A las once, puntuales los uniformes, los reyes tomaron posición en la tribuna. Felipe VI saludó, la reina Letizia sonrió, y las infantas, Leonor y Sofía, mantuvieron la compostura propia del protocolo. Enfrente, las aceras llenas: familias enteras, abuelos con mantas en las rodillas, adolescentes con móviles en alto.
El desfile seguía siendo una excusa para salir a la calle, mirar aviones y aplaudir con café en la mano y banderas atadas al cuello. La Formación Mirlo sustituyó este año a la Patrulla Águila. El cielo, gris y bajo, se dejó atravesar por los humos rojos y amarillos que dibujaron la bandera nacional sobre el Paseo del Prado. Algunos aplaudieron, otros se limitaron a mirar sin emoción. Un chaval comentaba a mi lado: «Bueno, al menos no ha llovido». Esa fue la victoria meteorológica del día. Y que se lo digan al que saltó con la bandera de España. Arriba se veía nublado pero el sol brillaba al tocar el suelo. Salto perfecto.
Por tierra casi 4.000 militares desfilaron con 162 vehículos y 74 aeronaves. La UME, que celebra su vigésimo aniversario, fue de las más aplaudidas. El público se encariña con los que apagan incendios más que con los que portan fusiles. El Ejército de Tierra, la Armada, el Aire, la Guardia Civil y la Policía también se llevaron aplausos y vítores. Y, por supuesto, la Legión. Sin cabra, que este año tocaba borrego.

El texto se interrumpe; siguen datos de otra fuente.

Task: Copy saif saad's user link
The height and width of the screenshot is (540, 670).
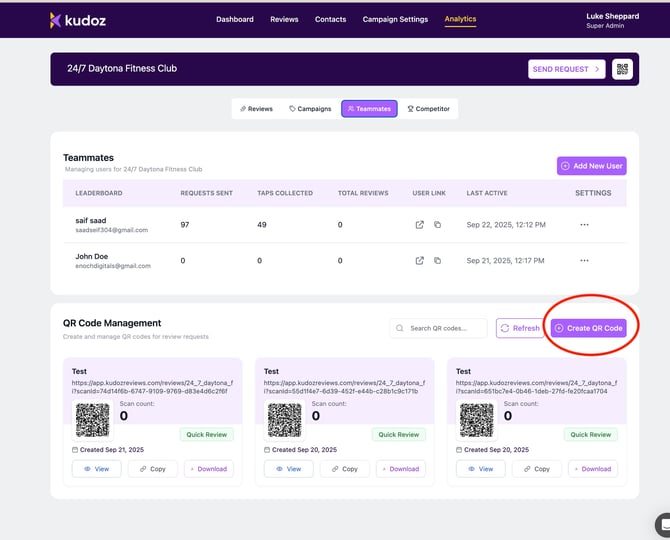Action: click(x=437, y=225)
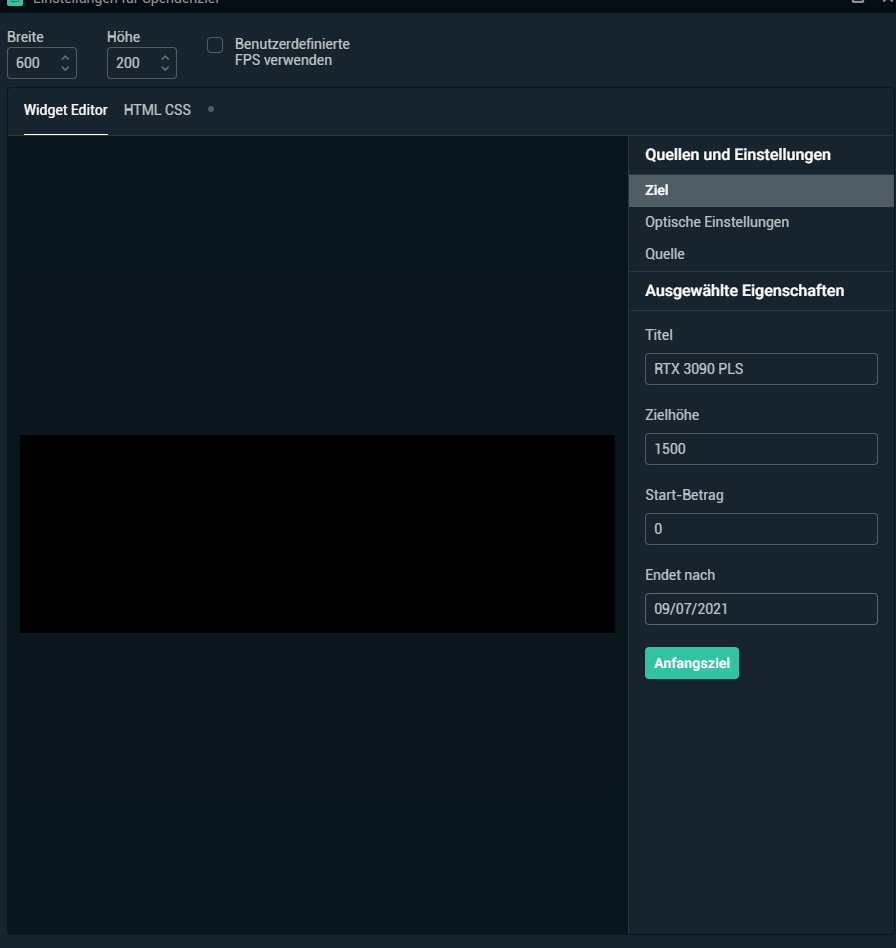Enable Benutzerdefinierte FPS verwenden checkbox
Image resolution: width=896 pixels, height=948 pixels.
(215, 45)
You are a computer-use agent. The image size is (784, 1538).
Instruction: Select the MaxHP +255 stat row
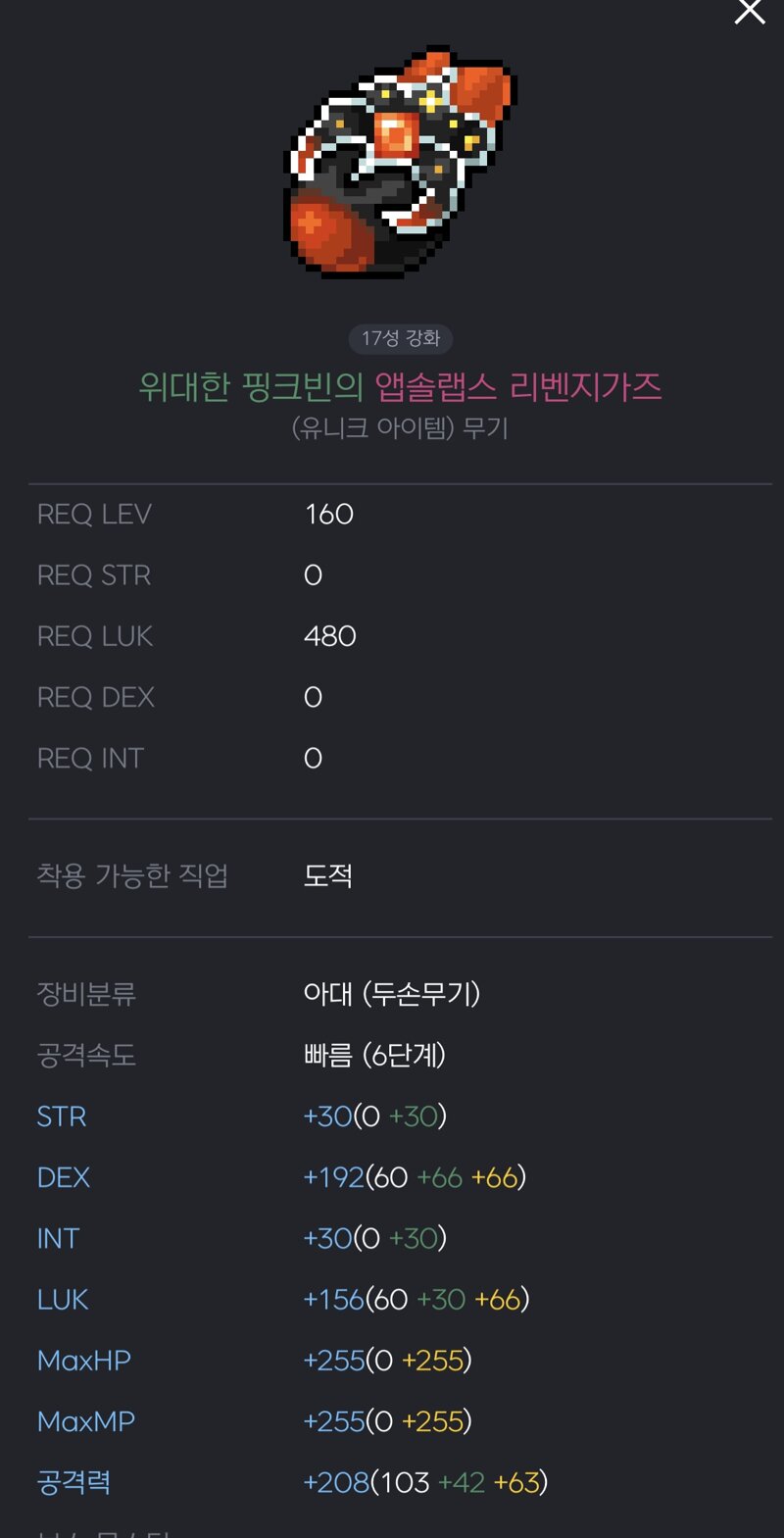click(400, 1361)
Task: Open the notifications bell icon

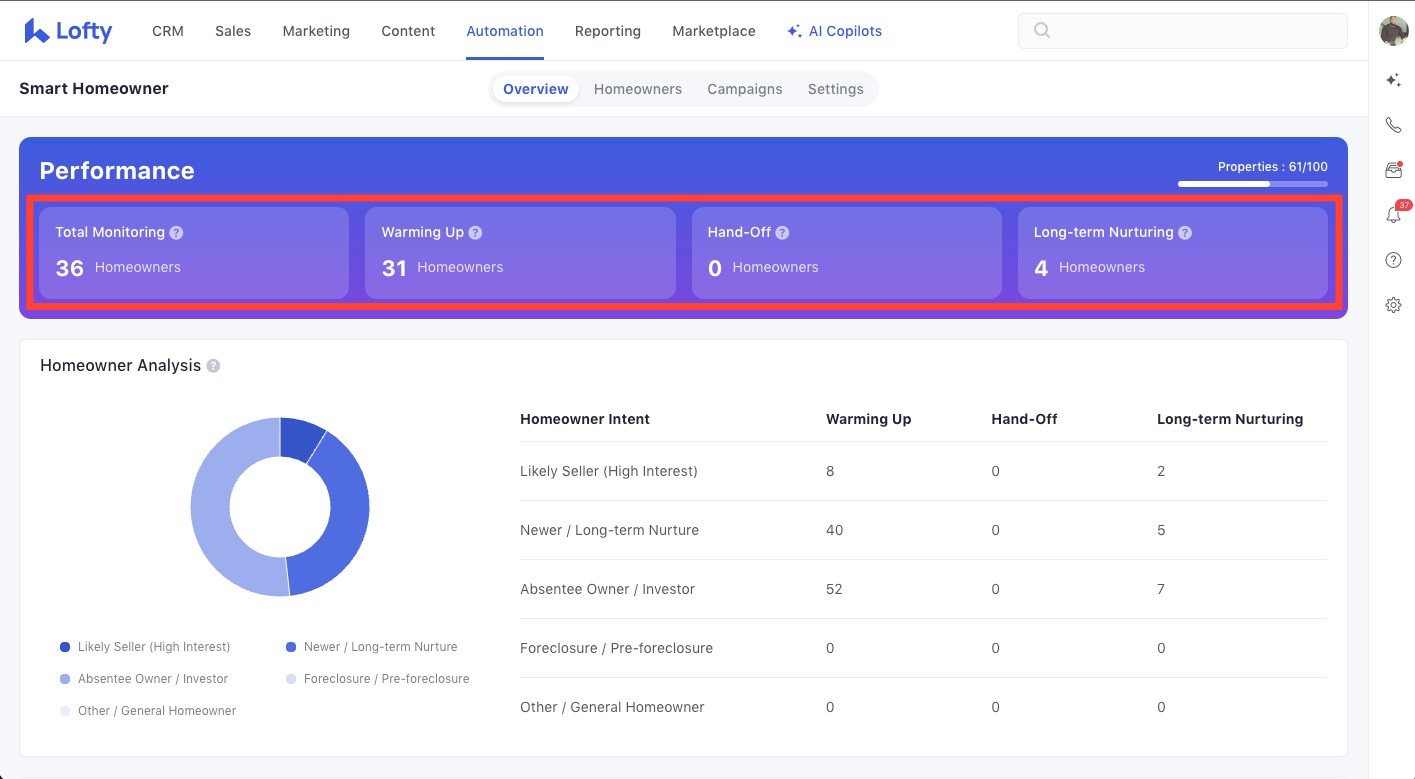Action: [x=1393, y=215]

Un macho de tres años llamado Baraka, con su manto bordado, gorro militar y correa con los colores de España. Lo miraban los niños con fascinación y los mayores con nostalgia. A más de uno le pareció un animal más sensato que buena parte de los políticos que asistían al acto. Hubo, como todos los años, un episodio de abucheos dirigidos al presidente del Gobierno, Pedro Sánchez, al llegar y al marcharse del desfile. Los gritos y pitos fueron nítidos, aunque amortiguados por la megafonía y el protocolo. En la tribuna, gesto serio, saludo mecánico.

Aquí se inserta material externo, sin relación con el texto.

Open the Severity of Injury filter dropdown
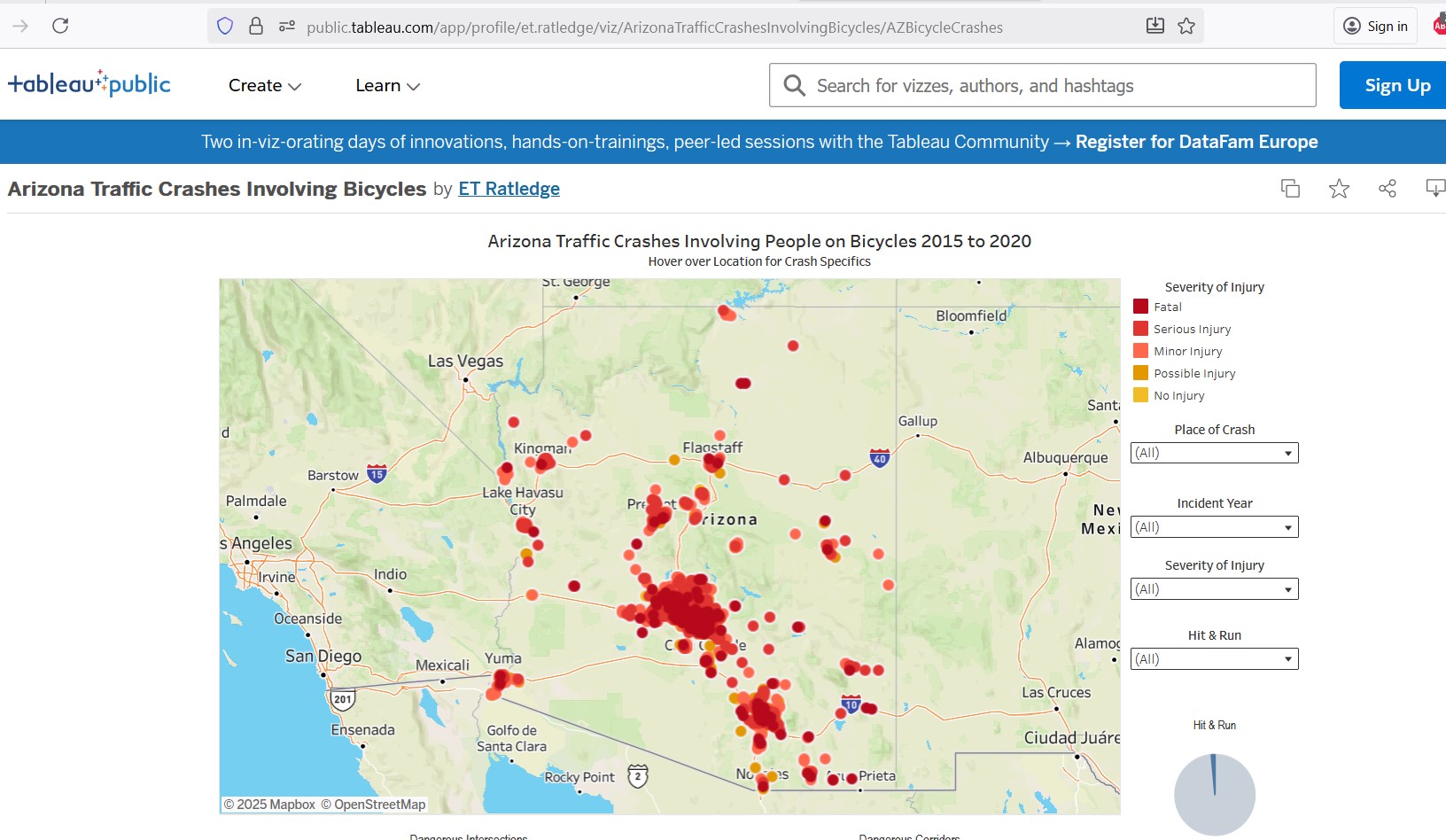 pos(1214,589)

En las aceras, comentarios entre dientes. Unos aplaudían, otros silbaban. Madrid siendo Madrid. A ratos el desfile parecía un cuadro inmóvil. Los pasos acompasados, los cascos brillando al sol intermitente, el rumor de los aplausos mezclado con el zumbido de los motores. En los balcones, banderas. En las aceras, termos y bocadillos envueltos en papel aluminio. Las familias miraban, los jóvenes grababan, los abuelos comparaban con desfiles de hace veinte años. «Antes duraban menos», decía uno. «Antes éramos más», respondía otro.

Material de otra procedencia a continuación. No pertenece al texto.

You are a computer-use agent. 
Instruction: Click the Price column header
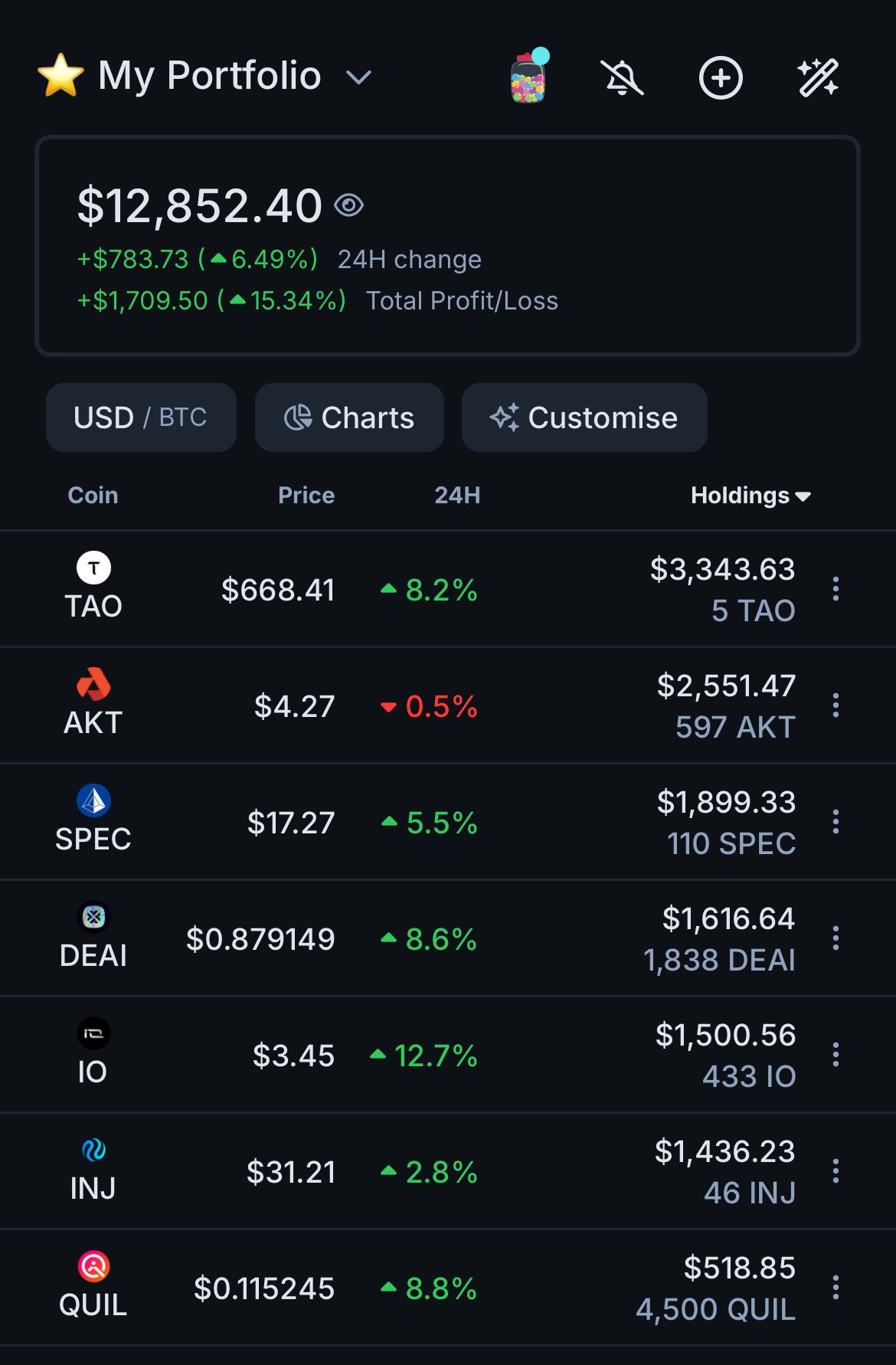(306, 496)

En un momento, un caballo de la Guardia Real se agitó brevemente. Nada grave, pero suficiente para arrancar un «¡uy!» colectivo. El jinete controló la situación y el desfile siguió como si nada. Terminada la marcha, el público se dispersó sin prisa. Algunos hacia Cibeles, otros se quedaron en Recoletos tomando fotos con los últimos vehículos militares. Los vendedores ambulantes, discretos, aprovecharon para ofrecer banderitas y agua a tres euros. Madrid retomó su ruido habitual: motores, conversaciones, el eco de un día festivo que se va diluyendo mientras todo avanza al paso de un domingo que es una fiesta para todos, especialmente para ellos, los militares, que comenzaban a llenar las barras de los bares mientras se hacían selfis con todo aquel que lo pedía.
El desfile, en suma, fue correcto, ordenado y sin sorpresas. Ni grandilocuencia ni desastre. Lo justo para recordar que España aún sabe organizar ceremonias y que el público sigue acudiendo, entre la costumbre y la curiosidad y con la garantía de que la basura va a la papelera porque las personas que acuden son educadas. Los niños se marchaban con sueño, los jóvenes con vídeos para las redes, los mayores con la sensación de haber cumplido con una tradición. Y Baraka (apodo con el que se referían a Franco en Marruecos), el borrego de la Legión, terminó siendo el protagonista involuntario. Marchó digno, sin sobresaltos, y al final del trayecto, cuando los aplausos se apagaban, alguien comentó: «Este país va mejor cuando el animal más tranquilo es el que lleva uniforme».